There are plenty of books on travel writing out there. But it’s a busy Internet out there so you need to stand out. Reading books that inspire travel but are not actually travel books can really spark your imagination. Think about all the different ways you can incorporate travel and other topics: History travel writing, writing about cultures, food u0026amp; travel. There’s a lot of different sub-niches and ways to set yourself up as an authority. Too many people follow the guidelines for travel bloggers and end up producing the same Top 10 things as everyone else. We’re all guilty of it. But it doesn’t mean we should continue that way.

Travel Blogging

Planning on getting into travel blogging? This post on starting a travel blog is one of the biggest articles on the topic on the Internet.
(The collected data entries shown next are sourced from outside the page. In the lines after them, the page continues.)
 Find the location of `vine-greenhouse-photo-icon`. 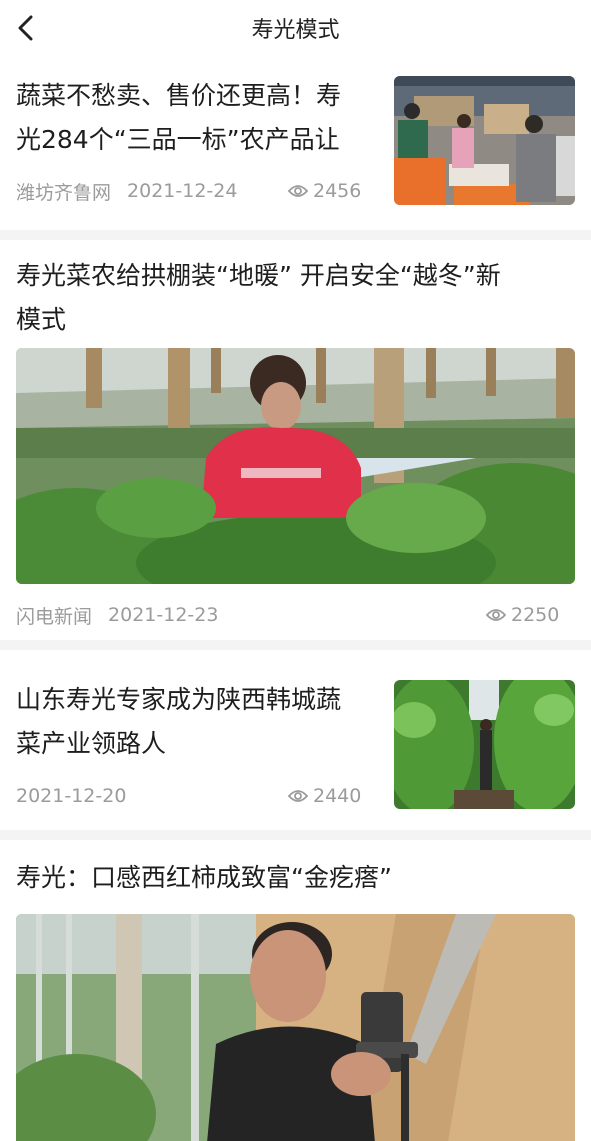

vine-greenhouse-photo-icon is located at coordinates (484, 744).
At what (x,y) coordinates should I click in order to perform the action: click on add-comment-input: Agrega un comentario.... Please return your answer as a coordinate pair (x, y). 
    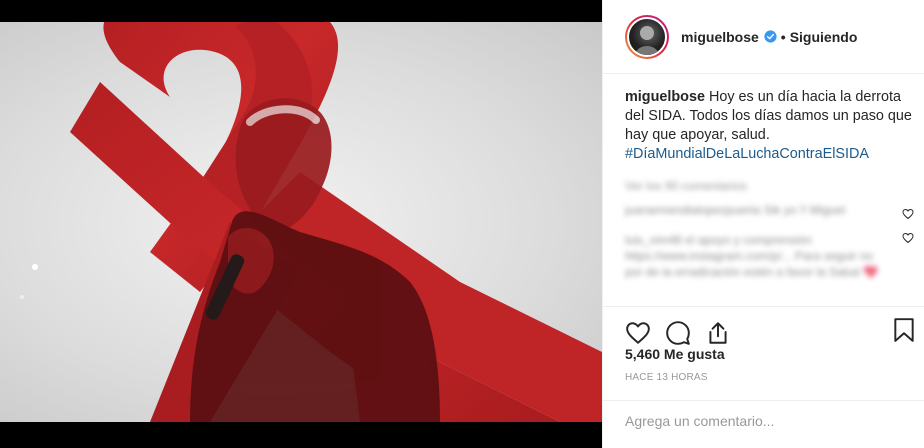
    Looking at the image, I should click on (764, 424).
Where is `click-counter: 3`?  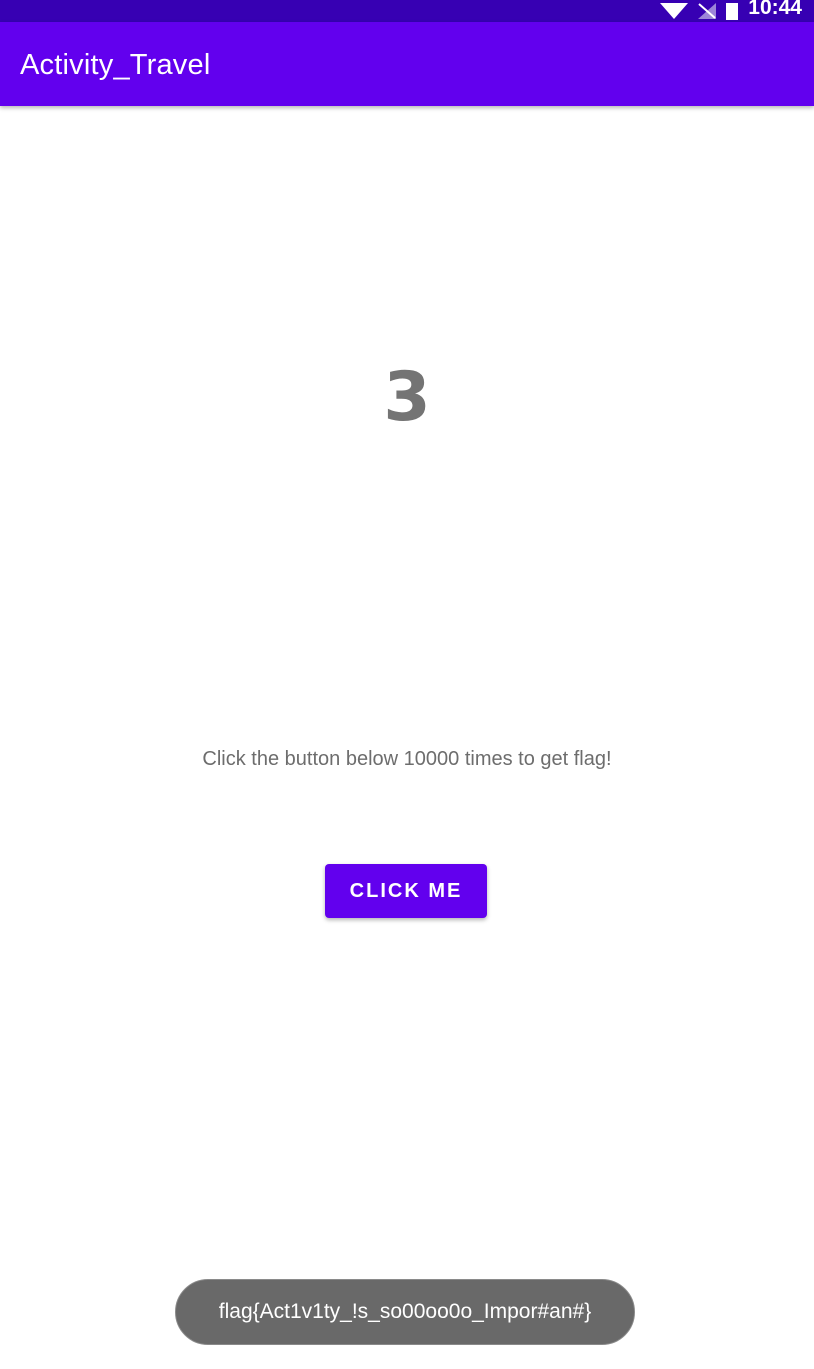
click-counter: 3 is located at coordinates (407, 398).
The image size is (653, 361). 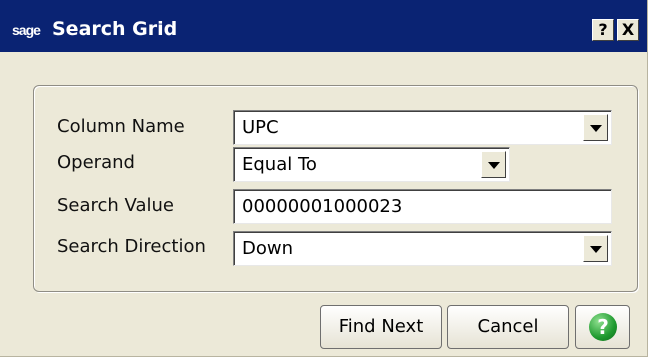 I want to click on search-direction-dropdown: Down, so click(x=422, y=248).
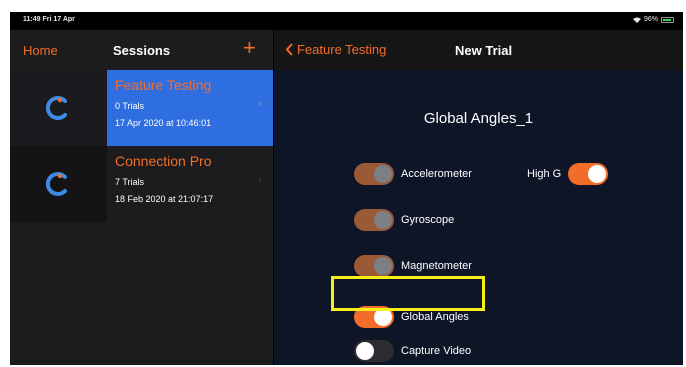 This screenshot has width=686, height=367. Describe the element at coordinates (668, 20) in the screenshot. I see `battery-icon` at that location.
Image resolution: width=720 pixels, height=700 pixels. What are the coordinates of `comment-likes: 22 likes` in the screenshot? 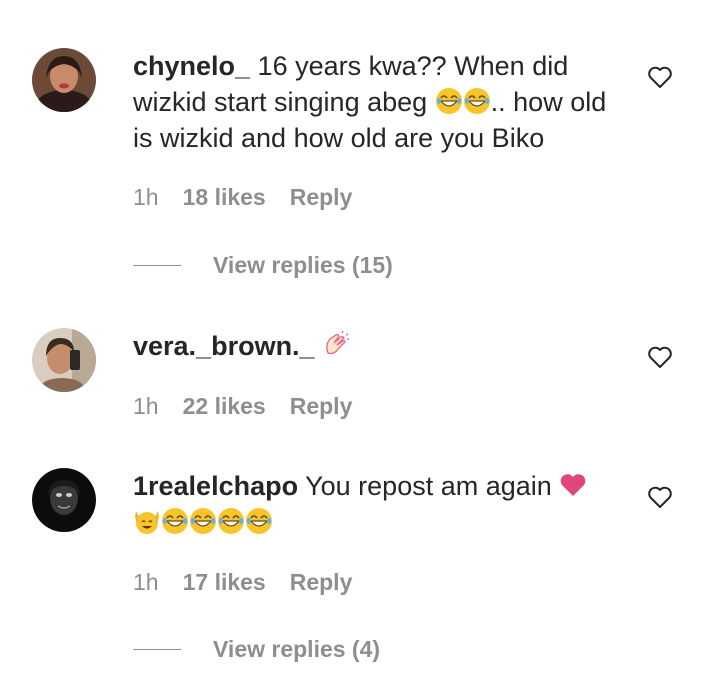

Successful travel blogging is hard work. With millions of blog posts published every day thanks to the ease of entry to the blogosphere, there’s a lot of competition for eyes on your content. With the lure of making money online, blogging has become mainstream. Everyone’s at it. And that makes it more difficult. But the truth is, 90% of blogs aren’t worth reading. Yet, the remaining 10% of excellent blogs still accounts for hundreds of thousands, if not millions of websites.

Leveraging blogging tools and resources is a great way to get a little extra advantage on your competition. But where to start and which resources and blogging tools are the best? I’ve tried them all. Because I’m a geek, I naturally love experimenting and I love data. Trying lots of tools out is enjoyable. Here are my choices for the travel blogging resources you need to take your blog into the big league.


Video Editing

Those raw travel videos are great. But how do you turn them into high-quality videos with sound, graphics, and proper production?

With Filmora, one of the best video editing tools available (and the best value)

Filmora is a very effective tool for creating professional and personal videos. It’s comparable to Adobe Premiere but comes at a fraction of the cost.